### Task to complete:
Each entry shown below is to be reproduced exactly.

(Extracted data entries)
=-=-=-=-=

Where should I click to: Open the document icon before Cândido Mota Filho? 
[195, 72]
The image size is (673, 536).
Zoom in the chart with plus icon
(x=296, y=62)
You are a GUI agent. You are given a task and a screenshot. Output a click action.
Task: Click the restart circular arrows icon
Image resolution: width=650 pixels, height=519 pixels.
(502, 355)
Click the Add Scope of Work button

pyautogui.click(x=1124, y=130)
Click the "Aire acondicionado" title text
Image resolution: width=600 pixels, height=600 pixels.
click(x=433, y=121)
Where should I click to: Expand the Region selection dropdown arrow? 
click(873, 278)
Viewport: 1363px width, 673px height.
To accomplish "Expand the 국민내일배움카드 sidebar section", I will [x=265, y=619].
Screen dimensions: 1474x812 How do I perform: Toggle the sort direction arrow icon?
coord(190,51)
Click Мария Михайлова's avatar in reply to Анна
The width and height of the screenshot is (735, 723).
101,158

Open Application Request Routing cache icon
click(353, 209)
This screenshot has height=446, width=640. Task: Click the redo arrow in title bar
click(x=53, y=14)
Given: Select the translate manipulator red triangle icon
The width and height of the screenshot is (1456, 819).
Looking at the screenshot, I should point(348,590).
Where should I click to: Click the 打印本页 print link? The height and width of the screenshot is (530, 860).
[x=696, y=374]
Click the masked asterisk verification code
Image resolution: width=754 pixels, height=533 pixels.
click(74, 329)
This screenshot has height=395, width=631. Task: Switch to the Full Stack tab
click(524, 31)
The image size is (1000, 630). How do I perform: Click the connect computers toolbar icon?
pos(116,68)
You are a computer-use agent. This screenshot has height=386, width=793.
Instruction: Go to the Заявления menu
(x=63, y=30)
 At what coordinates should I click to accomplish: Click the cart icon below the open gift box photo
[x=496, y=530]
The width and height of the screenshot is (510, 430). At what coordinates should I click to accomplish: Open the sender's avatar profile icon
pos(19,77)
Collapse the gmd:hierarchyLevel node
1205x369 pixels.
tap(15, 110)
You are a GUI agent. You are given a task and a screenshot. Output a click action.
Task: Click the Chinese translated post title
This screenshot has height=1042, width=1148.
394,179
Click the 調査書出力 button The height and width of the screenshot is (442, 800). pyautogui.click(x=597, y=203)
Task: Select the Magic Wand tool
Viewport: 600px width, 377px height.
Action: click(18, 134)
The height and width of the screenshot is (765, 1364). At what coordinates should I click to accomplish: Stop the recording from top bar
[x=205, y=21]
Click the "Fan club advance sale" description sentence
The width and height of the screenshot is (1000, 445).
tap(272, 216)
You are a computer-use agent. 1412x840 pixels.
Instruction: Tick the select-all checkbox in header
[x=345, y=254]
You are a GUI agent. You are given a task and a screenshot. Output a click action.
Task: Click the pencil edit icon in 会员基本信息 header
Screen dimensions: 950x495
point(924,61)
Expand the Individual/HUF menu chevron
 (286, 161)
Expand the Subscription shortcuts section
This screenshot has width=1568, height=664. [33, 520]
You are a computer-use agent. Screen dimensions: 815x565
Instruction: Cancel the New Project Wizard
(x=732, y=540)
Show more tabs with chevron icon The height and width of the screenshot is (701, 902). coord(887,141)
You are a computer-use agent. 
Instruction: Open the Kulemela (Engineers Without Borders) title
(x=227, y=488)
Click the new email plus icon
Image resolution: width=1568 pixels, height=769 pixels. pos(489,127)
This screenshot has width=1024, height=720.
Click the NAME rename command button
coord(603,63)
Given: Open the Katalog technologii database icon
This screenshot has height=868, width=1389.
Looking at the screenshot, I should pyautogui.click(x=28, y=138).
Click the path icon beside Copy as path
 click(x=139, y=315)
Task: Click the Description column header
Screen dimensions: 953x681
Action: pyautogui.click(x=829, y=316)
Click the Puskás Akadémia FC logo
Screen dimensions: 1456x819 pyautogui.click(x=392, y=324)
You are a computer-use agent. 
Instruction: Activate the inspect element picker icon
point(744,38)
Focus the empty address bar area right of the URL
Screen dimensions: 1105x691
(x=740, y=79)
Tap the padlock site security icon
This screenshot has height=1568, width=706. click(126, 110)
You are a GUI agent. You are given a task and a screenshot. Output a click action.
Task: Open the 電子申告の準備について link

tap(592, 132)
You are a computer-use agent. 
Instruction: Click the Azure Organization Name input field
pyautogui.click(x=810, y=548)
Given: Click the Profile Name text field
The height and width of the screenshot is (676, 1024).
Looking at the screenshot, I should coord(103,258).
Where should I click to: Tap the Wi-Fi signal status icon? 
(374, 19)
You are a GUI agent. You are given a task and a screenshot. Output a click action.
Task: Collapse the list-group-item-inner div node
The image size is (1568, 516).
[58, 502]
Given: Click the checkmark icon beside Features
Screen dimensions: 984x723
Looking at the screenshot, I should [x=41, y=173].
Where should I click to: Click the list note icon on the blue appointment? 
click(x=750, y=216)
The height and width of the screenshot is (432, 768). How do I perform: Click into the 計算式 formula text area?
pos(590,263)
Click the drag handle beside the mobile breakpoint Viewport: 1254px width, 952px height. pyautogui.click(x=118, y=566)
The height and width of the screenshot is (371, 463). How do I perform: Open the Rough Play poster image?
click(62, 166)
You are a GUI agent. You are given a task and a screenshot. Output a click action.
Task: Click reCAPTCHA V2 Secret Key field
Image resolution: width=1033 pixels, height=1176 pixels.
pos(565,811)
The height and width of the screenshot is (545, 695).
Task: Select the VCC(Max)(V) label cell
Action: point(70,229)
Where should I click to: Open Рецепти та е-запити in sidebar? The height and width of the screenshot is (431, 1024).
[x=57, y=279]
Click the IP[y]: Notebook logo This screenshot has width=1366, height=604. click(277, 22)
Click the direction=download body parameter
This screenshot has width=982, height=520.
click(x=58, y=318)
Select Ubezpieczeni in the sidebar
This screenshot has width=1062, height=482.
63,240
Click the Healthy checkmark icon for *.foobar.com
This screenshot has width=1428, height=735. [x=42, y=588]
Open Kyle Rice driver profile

=-=-=-=-=

### Exercise result:
Where should I click to: Open the document icon before Cândido Mota Filho? 
[195, 72]
The image size is (673, 536).
Zoom in the chart with plus icon
(x=296, y=62)
You are a GUI agent. You are given a task and a screenshot. Output a click action.
Task: Click the restart circular arrows icon
Image resolution: width=650 pixels, height=519 pixels.
(502, 355)
Click the Add Scope of Work button

pyautogui.click(x=1124, y=130)
Click the "Aire acondicionado" title text
Image resolution: width=600 pixels, height=600 pixels.
click(x=433, y=121)
Where should I click to: Expand the Region selection dropdown arrow? 
click(873, 278)
Viewport: 1363px width, 673px height.
To accomplish "Expand the 국민내일배움카드 sidebar section", I will [x=265, y=619].
Screen dimensions: 1474x812 How do I perform: Toggle the sort direction arrow icon?
coord(190,51)
Click Мария Михайлова's avatar in reply to Анна
The width and height of the screenshot is (735, 723).
101,158

Open Application Request Routing cache icon
click(353, 209)
This screenshot has height=446, width=640. Task: Click the redo arrow in title bar
click(x=53, y=14)
Given: Select the translate manipulator red triangle icon
The width and height of the screenshot is (1456, 819).
Looking at the screenshot, I should point(348,590).
Where should I click to: Click the 打印本页 print link? The height and width of the screenshot is (530, 860).
[x=696, y=374]
Click the masked asterisk verification code
Image resolution: width=754 pixels, height=533 pixels.
click(74, 329)
This screenshot has height=395, width=631. Task: Switch to the Full Stack tab
click(524, 31)
The image size is (1000, 630). How do I perform: Click the connect computers toolbar icon?
pos(116,68)
You are a computer-use agent. This screenshot has height=386, width=793.
Instruction: Go to the Заявления menu
(x=63, y=30)
 At what coordinates should I click to accomplish: Click the cart icon below the open gift box photo
[x=496, y=530]
The width and height of the screenshot is (510, 430). At what coordinates should I click to accomplish: Open the sender's avatar profile icon
pos(19,77)
Collapse the gmd:hierarchyLevel node
1205x369 pixels.
tap(15, 110)
You are a GUI agent. You are given a task and a screenshot. Output a click action.
Task: Click the Chinese translated post title
This screenshot has height=1042, width=1148.
394,179
Click the 調査書出力 button The height and width of the screenshot is (442, 800). pyautogui.click(x=597, y=203)
Task: Select the Magic Wand tool
Viewport: 600px width, 377px height.
Action: click(18, 134)
The height and width of the screenshot is (765, 1364). At what coordinates should I click to accomplish: Stop the recording from top bar
[x=205, y=21]
Click the "Fan club advance sale" description sentence
The width and height of the screenshot is (1000, 445).
tap(272, 216)
You are a computer-use agent. 1412x840 pixels.
Instruction: Tick the select-all checkbox in header
[x=345, y=254]
You are a GUI agent. You are given a task and a screenshot. Output a click action.
Task: Click the pencil edit icon in 会员基本信息 header
Screen dimensions: 950x495
point(924,61)
Expand the Individual/HUF menu chevron
 (286, 161)
Expand the Subscription shortcuts section
This screenshot has width=1568, height=664. [33, 520]
You are a computer-use agent. Screen dimensions: 815x565
Instruction: Cancel the New Project Wizard
(x=732, y=540)
Show more tabs with chevron icon The height and width of the screenshot is (701, 902). coord(887,141)
You are a computer-use agent. 
Instruction: Open the Kulemela (Engineers Without Borders) title
(x=227, y=488)
Click the new email plus icon
Image resolution: width=1568 pixels, height=769 pixels. pos(489,127)
This screenshot has width=1024, height=720.
Click the NAME rename command button
coord(603,63)
Given: Open the Katalog technologii database icon
This screenshot has height=868, width=1389.
Looking at the screenshot, I should pyautogui.click(x=28, y=138).
Click the path icon beside Copy as path
 click(x=139, y=315)
Task: Click the Description column header
Screen dimensions: 953x681
Action: pyautogui.click(x=829, y=316)
Click the Puskás Akadémia FC logo
Screen dimensions: 1456x819 pyautogui.click(x=392, y=324)
You are a computer-use agent. 
Instruction: Activate the inspect element picker icon
point(744,38)
Focus the empty address bar area right of the URL
Screen dimensions: 1105x691
(x=740, y=79)
Tap the padlock site security icon
This screenshot has height=1568, width=706. click(126, 110)
You are a GUI agent. You are given a task and a screenshot. Output a click action.
Task: Open the 電子申告の準備について link

tap(592, 132)
You are a computer-use agent. 
Instruction: Click the Azure Organization Name input field
pyautogui.click(x=810, y=548)
Given: Click the Profile Name text field
The height and width of the screenshot is (676, 1024).
Looking at the screenshot, I should coord(103,258).
Where should I click to: Tap the Wi-Fi signal status icon? 
(374, 19)
You are a GUI agent. You are given a task and a screenshot. Output a click action.
Task: Collapse the list-group-item-inner div node
The image size is (1568, 516).
[58, 502]
Given: Click the checkmark icon beside Features
Screen dimensions: 984x723
Looking at the screenshot, I should [x=41, y=173].
Where should I click to: Click the list note icon on the blue appointment? 
click(x=750, y=216)
The height and width of the screenshot is (432, 768). How do I perform: Click into the 計算式 formula text area?
pos(590,263)
Click the drag handle beside the mobile breakpoint Viewport: 1254px width, 952px height. pyautogui.click(x=118, y=566)
The height and width of the screenshot is (371, 463). How do I perform: Open the Rough Play poster image?
click(62, 166)
You are a GUI agent. You are given a task and a screenshot. Output a click action.
Task: Click reCAPTCHA V2 Secret Key field
Image resolution: width=1033 pixels, height=1176 pixels.
pos(565,811)
The height and width of the screenshot is (545, 695).
Task: Select the VCC(Max)(V) label cell
Action: point(70,229)
Where should I click to: Open Рецепти та е-запити in sidebar? The height and width of the screenshot is (431, 1024).
[x=57, y=279]
Click the IP[y]: Notebook logo This screenshot has width=1366, height=604. click(277, 22)
Click the direction=download body parameter
This screenshot has width=982, height=520.
click(x=58, y=318)
Select Ubezpieczeni in the sidebar
This screenshot has width=1062, height=482.
63,240
Click the Healthy checkmark icon for *.foobar.com
This screenshot has width=1428, height=735. [x=42, y=588]
Open Kyle Rice driver profile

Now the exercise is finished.